Guides

Performance and bundle boundaries

Interpret Coaction benchmarks honestly and keep local applications on the transport-free entry point.

Performance claims are useful only when the scenario, runtime, state shape, and package versions are visible. Coaction keeps its benchmark scripts in the repository so results can be regenerated instead of treated as timeless numbers.

Choose the local entry point

For a vanilla local store:

import { create } from 'coaction/local';

This static boundary excludes shared protocol, epoch, reconnect, and transport modules from the entry. The compatibility coaction entry is intentionally broader.

Bundle budgets in the repository measure published entries and tree-shaken consumer fixtures. They are regression gates, not a promise that an application bundle equals the budget number; the final result also depends on external dependencies retained by the application's bundler.

Run the maintained checks

pnpm build
pnpm package:size
pnpm benchmark
pnpm benchmark:zustand-positioning
pnpm benchmark:check
  • package:size checks published entry budgets and core entry isolation.
  • benchmark compares large update paths, including Coaction draft updates and Zustand + Immer.
  • benchmark:zustand-positioning separates stable derived reads from update-then-read work.
  • benchmark:check enforces regression floors with CI headroom.

Thresholds must not be lowered merely to make a failing run green. A threshold change needs a reviewed runtime-semantic or benchmark-methodology reason.

Understand the derived-state tradeoff

Cached accessors make repeated stable reads extremely cheap. After an update, Coaction still must preserve the readonly public-state boundary and update the snapshot used by computed traversal. That makes “update then read a derived value” a different path from a stable cached read.

Do not publish one of those cases as a universal “faster than Zustand” claim. Zustand can make a derived read constant-time by storing the derived value, but application actions must then keep it consistent. Coaction's proposition is maintained cached derivation, not winning every mutation microbenchmark.

Render performance

React's main Coaction-specific optimization is observer() field tracking. Explicit useStore(selector) is broadly comparable to Zustand's selector path. Measure render counts in the actual component tree before converting every component.

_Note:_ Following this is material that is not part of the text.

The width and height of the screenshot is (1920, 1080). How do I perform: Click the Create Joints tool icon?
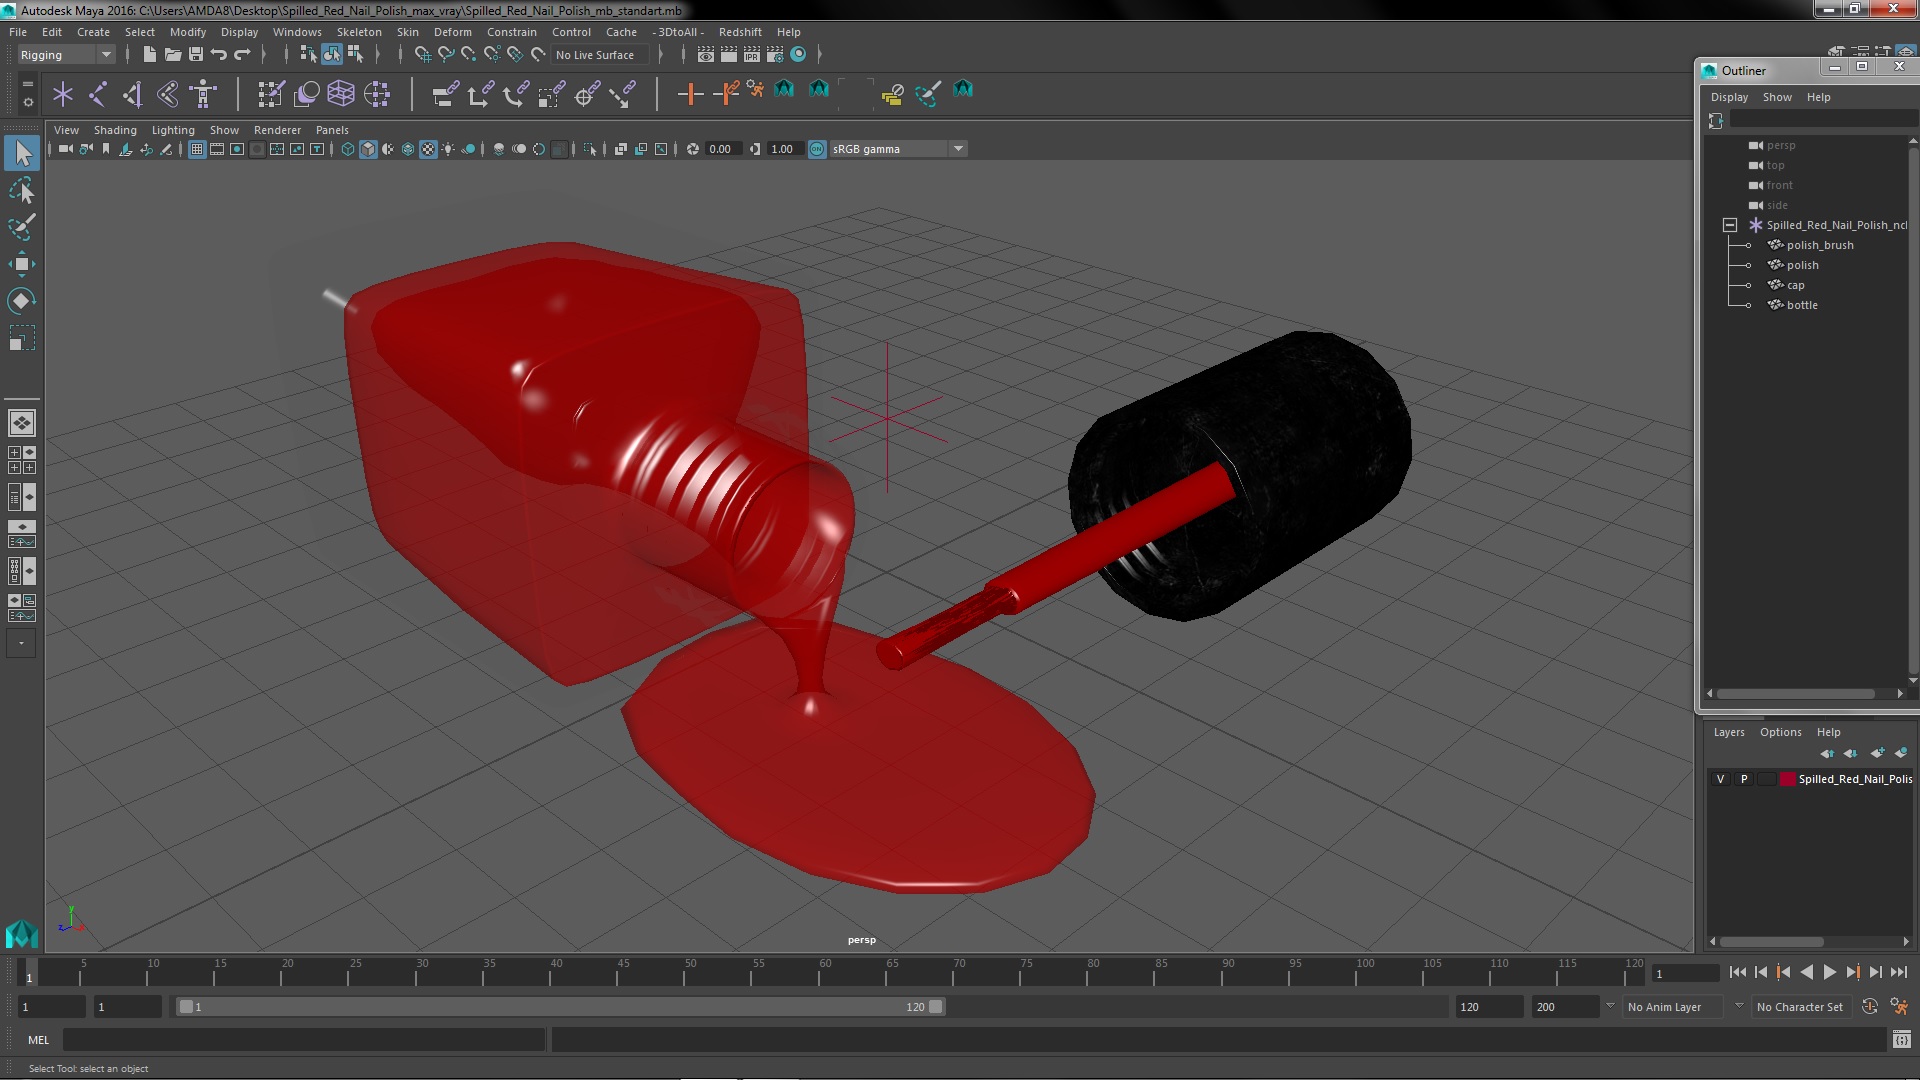click(x=98, y=94)
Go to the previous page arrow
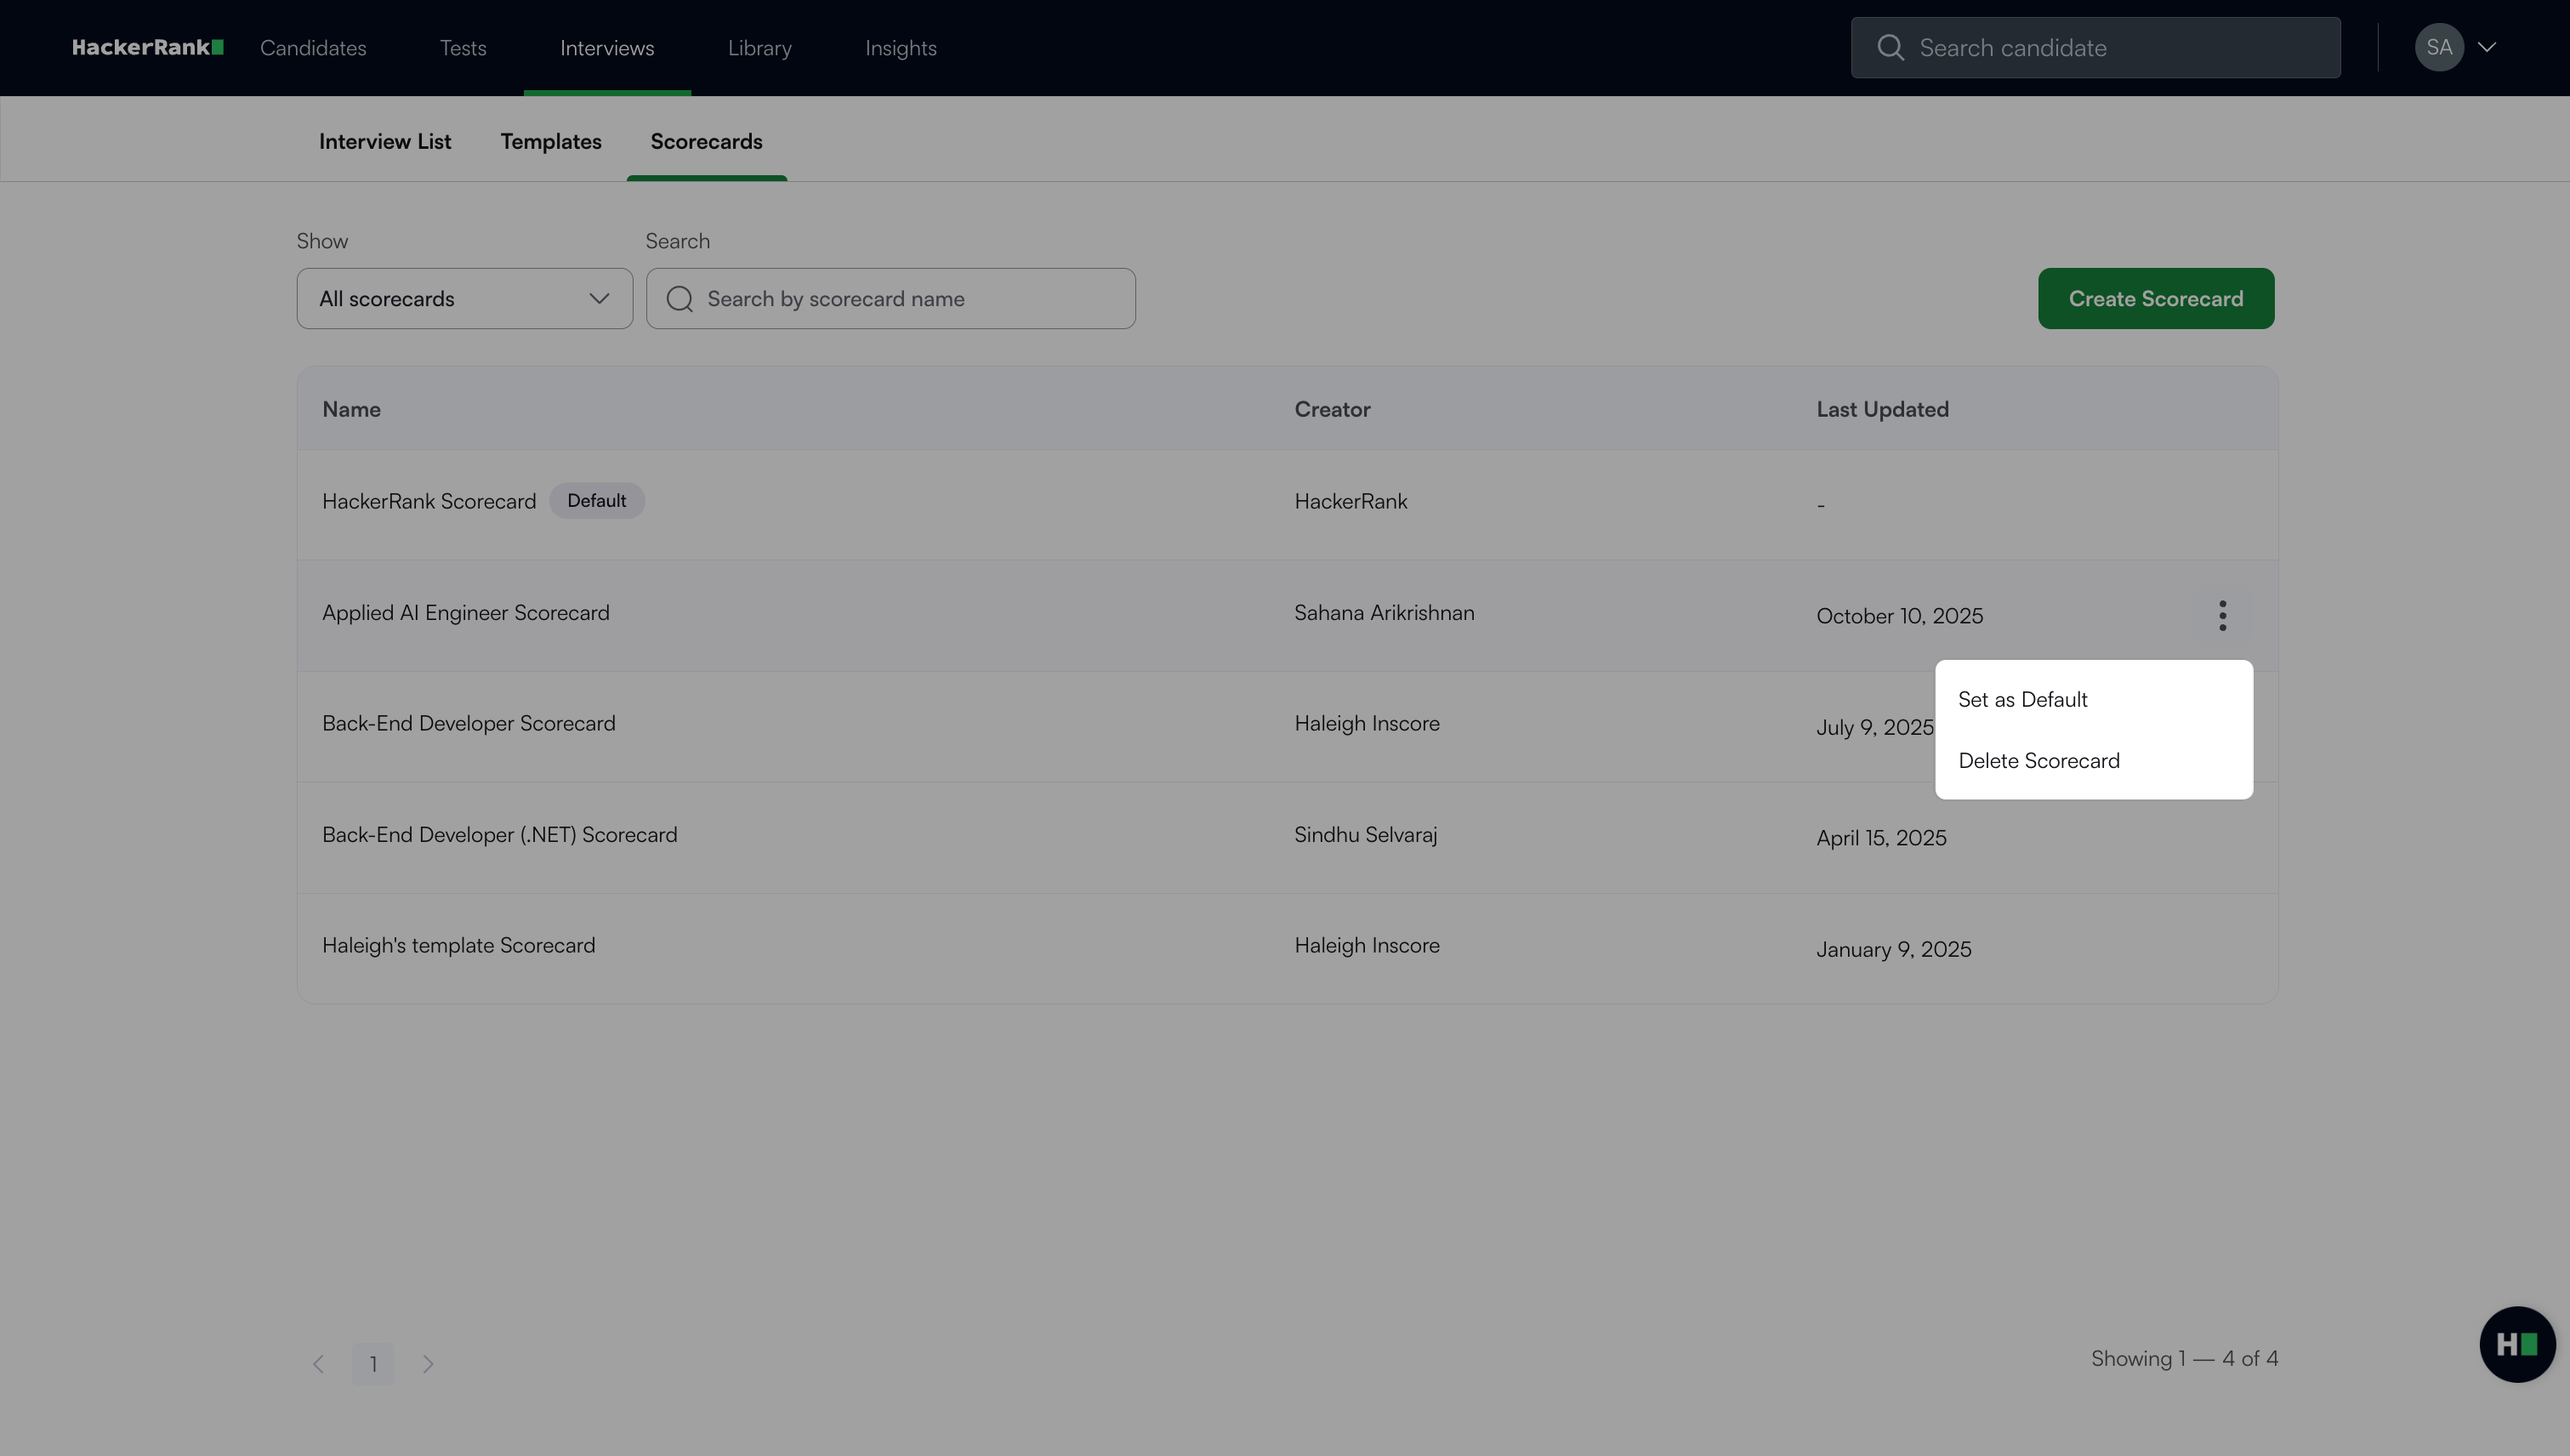Screen dimensions: 2570x1456 pyautogui.click(x=318, y=1364)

Tracking a nested object happens through its containing store/slice field. If sibling changes in a large nested record invalidate too much UI, use an explicit selector for the nested leaf or split the state at a meaningful ownership boundary.

Practical checklist

  • Import coaction/local for vanilla local-only state.
  • Keep patches off unless shared mode or an integration needs them.
  • Use cached getters for repeated derived reads, not side-effectful work.
  • Use observer() where it removes real selector composition.
  • Profile production builds and representative state, not development mode alone.
  • Treat benchmark floors as regression detection and rerun publishable numbers on the target machine.